_WHAT NEEDS TO BE DONE:_ Give back exactly the stretch of data below from the line holding "Where should I click to: Click the 完了" through the line holding "This screenshot has width=1568, height=628.", both ends included, and leave the remaining lines out.

───── AVAILABLE DATA ─────

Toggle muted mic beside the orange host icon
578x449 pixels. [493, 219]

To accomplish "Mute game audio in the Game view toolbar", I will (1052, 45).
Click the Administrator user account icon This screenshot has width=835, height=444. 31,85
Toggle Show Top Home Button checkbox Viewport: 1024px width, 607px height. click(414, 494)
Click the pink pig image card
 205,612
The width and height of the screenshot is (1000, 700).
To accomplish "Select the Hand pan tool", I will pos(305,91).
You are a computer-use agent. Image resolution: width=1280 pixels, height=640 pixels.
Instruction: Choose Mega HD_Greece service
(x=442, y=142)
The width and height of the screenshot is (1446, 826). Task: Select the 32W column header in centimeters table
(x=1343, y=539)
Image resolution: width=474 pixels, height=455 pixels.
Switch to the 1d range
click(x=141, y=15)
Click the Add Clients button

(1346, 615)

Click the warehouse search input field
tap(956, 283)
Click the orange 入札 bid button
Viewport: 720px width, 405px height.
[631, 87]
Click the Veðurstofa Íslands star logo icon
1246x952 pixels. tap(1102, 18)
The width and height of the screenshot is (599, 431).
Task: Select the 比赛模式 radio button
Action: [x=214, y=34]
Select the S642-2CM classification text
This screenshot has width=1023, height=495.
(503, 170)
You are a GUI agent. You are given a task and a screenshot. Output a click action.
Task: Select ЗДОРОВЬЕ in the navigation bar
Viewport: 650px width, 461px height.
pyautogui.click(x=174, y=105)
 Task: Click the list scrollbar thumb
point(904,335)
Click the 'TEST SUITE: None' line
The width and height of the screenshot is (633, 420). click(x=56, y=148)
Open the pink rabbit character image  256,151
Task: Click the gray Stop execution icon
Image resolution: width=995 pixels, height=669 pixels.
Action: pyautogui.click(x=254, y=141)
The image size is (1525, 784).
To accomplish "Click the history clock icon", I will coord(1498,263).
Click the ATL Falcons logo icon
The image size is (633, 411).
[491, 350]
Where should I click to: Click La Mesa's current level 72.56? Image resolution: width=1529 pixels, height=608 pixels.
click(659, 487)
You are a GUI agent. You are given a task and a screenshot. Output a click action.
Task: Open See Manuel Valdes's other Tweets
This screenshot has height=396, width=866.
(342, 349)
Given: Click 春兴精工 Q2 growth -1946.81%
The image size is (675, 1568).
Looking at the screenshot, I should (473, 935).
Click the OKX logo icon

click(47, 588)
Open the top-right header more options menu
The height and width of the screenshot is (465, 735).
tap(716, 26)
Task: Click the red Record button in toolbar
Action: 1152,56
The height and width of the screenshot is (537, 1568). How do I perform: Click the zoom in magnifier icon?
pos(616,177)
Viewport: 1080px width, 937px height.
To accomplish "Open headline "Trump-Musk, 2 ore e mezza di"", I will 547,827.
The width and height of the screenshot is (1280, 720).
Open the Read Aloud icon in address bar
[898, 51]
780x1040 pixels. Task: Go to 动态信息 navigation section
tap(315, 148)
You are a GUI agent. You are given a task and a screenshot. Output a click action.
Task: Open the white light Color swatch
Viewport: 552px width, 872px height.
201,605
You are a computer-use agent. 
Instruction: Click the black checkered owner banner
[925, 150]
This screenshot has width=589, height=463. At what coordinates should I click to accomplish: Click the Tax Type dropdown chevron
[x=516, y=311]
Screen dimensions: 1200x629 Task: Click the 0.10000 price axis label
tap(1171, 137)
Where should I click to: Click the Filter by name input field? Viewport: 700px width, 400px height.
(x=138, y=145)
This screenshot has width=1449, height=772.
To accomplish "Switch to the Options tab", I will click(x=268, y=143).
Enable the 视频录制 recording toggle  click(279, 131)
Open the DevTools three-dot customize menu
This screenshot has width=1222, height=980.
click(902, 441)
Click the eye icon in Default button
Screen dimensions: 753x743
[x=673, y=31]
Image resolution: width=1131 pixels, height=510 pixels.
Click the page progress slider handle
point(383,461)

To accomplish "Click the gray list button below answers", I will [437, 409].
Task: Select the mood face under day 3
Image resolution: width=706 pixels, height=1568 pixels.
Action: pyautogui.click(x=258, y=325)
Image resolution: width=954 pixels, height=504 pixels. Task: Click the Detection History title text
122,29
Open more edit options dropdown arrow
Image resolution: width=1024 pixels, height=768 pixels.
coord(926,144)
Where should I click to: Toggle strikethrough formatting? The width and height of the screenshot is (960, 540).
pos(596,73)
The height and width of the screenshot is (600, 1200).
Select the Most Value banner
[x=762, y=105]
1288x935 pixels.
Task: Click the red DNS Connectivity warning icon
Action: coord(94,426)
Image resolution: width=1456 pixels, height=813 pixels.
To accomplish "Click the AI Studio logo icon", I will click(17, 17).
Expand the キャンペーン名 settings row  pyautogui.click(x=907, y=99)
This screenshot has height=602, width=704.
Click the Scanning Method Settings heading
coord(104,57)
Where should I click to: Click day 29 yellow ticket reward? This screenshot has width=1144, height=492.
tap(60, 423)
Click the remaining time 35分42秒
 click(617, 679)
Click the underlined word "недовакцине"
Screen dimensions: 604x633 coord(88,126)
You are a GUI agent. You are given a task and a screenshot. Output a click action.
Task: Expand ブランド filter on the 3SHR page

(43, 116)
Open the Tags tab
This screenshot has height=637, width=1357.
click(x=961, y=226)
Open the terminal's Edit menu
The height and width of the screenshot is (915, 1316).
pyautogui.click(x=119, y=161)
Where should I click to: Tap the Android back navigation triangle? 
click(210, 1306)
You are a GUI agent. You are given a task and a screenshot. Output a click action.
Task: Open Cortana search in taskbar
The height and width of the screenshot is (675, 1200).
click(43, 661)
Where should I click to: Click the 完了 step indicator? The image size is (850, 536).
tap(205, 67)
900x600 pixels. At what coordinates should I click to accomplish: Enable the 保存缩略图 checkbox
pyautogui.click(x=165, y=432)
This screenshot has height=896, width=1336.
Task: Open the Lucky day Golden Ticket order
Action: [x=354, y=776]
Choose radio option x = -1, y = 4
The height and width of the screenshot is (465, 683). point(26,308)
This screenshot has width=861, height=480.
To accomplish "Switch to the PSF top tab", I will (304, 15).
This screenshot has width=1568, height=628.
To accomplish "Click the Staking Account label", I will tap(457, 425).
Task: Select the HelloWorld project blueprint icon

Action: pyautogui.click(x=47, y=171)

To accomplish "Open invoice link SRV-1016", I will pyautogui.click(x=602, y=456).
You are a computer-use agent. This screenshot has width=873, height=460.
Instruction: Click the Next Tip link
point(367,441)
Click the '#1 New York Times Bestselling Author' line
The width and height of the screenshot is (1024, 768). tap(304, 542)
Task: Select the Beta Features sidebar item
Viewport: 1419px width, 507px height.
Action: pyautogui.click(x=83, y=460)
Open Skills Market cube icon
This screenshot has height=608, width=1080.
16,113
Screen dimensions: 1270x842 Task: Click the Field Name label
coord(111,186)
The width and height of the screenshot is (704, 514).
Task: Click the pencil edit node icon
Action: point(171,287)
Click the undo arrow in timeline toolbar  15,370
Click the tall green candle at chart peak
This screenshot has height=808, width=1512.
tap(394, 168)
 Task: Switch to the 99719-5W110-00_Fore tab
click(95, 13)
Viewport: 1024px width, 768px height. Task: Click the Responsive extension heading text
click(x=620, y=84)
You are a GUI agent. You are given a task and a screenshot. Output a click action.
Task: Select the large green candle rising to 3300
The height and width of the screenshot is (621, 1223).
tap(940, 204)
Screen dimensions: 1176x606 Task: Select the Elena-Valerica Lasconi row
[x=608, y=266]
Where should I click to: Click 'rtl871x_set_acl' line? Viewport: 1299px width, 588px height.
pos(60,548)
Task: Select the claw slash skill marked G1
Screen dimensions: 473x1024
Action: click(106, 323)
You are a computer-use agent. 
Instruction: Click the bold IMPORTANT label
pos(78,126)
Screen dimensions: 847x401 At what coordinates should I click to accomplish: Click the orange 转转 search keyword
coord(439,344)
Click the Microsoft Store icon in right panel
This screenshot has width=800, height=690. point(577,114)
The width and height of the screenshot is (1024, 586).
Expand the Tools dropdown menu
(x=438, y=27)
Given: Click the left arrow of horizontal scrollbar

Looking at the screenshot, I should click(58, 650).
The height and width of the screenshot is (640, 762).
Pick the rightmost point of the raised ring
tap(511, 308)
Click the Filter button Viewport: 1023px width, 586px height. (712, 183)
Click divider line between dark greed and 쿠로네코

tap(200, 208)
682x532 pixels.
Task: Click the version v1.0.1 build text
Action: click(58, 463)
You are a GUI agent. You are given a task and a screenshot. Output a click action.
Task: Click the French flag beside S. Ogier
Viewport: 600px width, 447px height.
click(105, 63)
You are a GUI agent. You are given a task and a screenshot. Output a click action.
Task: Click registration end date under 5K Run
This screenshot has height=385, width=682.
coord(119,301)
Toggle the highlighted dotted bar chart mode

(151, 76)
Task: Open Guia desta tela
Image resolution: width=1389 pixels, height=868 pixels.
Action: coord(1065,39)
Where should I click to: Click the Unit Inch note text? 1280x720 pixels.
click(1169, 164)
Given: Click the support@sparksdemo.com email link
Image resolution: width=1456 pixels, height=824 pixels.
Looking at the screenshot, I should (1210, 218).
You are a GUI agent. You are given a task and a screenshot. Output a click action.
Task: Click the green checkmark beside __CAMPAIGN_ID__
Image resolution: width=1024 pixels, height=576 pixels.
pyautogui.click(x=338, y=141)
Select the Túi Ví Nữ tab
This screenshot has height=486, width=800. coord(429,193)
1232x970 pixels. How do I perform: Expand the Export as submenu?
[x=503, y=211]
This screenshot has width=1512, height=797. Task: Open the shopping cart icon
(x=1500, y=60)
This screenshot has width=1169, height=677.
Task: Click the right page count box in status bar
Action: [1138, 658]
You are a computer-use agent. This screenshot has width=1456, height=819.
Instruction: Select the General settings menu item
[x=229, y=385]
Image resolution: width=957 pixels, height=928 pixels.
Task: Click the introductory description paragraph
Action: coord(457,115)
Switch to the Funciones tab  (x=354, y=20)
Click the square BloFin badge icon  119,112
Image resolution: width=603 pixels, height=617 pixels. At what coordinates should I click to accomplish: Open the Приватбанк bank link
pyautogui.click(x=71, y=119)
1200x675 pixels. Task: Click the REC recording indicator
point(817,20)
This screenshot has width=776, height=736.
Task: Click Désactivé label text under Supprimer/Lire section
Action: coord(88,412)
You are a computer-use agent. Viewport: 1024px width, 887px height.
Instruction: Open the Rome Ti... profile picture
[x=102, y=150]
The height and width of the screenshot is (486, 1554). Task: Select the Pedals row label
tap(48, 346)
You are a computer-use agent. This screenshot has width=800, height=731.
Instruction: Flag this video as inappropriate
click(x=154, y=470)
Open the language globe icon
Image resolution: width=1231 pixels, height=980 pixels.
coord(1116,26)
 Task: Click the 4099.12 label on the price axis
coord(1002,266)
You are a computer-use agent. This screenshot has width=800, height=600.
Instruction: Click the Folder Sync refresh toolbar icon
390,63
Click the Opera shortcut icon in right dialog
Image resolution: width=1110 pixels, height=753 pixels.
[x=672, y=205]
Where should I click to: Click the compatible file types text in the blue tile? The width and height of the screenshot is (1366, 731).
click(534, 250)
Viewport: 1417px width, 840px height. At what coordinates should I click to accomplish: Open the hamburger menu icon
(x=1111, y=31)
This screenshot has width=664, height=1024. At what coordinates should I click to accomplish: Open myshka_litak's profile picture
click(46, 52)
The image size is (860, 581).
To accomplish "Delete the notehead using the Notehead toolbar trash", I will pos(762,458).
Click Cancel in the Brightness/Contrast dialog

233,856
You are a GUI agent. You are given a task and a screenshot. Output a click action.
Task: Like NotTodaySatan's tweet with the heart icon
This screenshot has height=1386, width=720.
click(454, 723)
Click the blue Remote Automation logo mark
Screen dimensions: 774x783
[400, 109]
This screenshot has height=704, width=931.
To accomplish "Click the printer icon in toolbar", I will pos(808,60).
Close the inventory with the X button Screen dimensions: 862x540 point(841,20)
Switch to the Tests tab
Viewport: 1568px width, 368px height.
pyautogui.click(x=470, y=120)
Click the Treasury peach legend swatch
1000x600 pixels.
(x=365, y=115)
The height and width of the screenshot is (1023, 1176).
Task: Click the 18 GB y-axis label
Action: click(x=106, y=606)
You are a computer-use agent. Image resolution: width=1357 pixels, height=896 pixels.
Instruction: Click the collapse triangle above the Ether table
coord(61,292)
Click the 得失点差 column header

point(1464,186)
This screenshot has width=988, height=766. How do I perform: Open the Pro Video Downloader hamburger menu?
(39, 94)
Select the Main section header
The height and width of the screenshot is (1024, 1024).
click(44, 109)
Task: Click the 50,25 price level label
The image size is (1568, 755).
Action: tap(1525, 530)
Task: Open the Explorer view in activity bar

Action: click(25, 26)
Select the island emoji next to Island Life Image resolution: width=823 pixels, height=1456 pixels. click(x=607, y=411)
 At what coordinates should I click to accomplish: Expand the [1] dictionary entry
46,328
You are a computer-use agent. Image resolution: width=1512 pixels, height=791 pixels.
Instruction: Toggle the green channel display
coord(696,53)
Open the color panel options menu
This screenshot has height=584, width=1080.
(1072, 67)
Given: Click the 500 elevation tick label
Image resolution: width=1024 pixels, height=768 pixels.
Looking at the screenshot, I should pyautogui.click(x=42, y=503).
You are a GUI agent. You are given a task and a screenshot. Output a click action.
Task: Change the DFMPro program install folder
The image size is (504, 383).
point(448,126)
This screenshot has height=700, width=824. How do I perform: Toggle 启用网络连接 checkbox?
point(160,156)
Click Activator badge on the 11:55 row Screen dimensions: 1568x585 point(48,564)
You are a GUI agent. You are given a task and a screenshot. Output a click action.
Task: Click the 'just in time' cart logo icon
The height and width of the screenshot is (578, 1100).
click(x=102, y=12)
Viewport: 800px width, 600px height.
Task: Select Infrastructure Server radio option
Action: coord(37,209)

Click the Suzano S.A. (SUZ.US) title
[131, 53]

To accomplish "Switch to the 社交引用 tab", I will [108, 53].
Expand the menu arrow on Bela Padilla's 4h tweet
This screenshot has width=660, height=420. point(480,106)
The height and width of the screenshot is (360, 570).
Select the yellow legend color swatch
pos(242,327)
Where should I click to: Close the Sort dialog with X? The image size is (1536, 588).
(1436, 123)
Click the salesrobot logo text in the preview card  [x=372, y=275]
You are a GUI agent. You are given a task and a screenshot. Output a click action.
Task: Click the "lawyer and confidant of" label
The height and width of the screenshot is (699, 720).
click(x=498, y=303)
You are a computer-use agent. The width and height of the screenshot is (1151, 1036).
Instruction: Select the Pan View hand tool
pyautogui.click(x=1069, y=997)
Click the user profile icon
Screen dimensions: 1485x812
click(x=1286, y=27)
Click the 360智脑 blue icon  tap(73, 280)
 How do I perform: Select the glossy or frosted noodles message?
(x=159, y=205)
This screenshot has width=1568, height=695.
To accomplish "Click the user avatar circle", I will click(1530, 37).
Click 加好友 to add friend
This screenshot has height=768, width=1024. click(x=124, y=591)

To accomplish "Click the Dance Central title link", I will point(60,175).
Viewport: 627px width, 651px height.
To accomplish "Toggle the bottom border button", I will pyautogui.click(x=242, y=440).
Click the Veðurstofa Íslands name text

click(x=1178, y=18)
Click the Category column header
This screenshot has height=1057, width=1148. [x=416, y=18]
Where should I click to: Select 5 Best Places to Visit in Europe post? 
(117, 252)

─────

_TASK RESULT:_
Where should I click to: Click the 完了 step indicator? The image size is (850, 536).
tap(205, 67)
900x600 pixels. At what coordinates should I click to accomplish: Enable the 保存缩略图 checkbox
pyautogui.click(x=165, y=432)
This screenshot has height=896, width=1336.
Task: Open the Lucky day Golden Ticket order
Action: [x=354, y=776]
Choose radio option x = -1, y = 4
The height and width of the screenshot is (465, 683). point(26,308)
This screenshot has width=861, height=480.
To accomplish "Switch to the PSF top tab", I will (304, 15).
This screenshot has width=1568, height=628.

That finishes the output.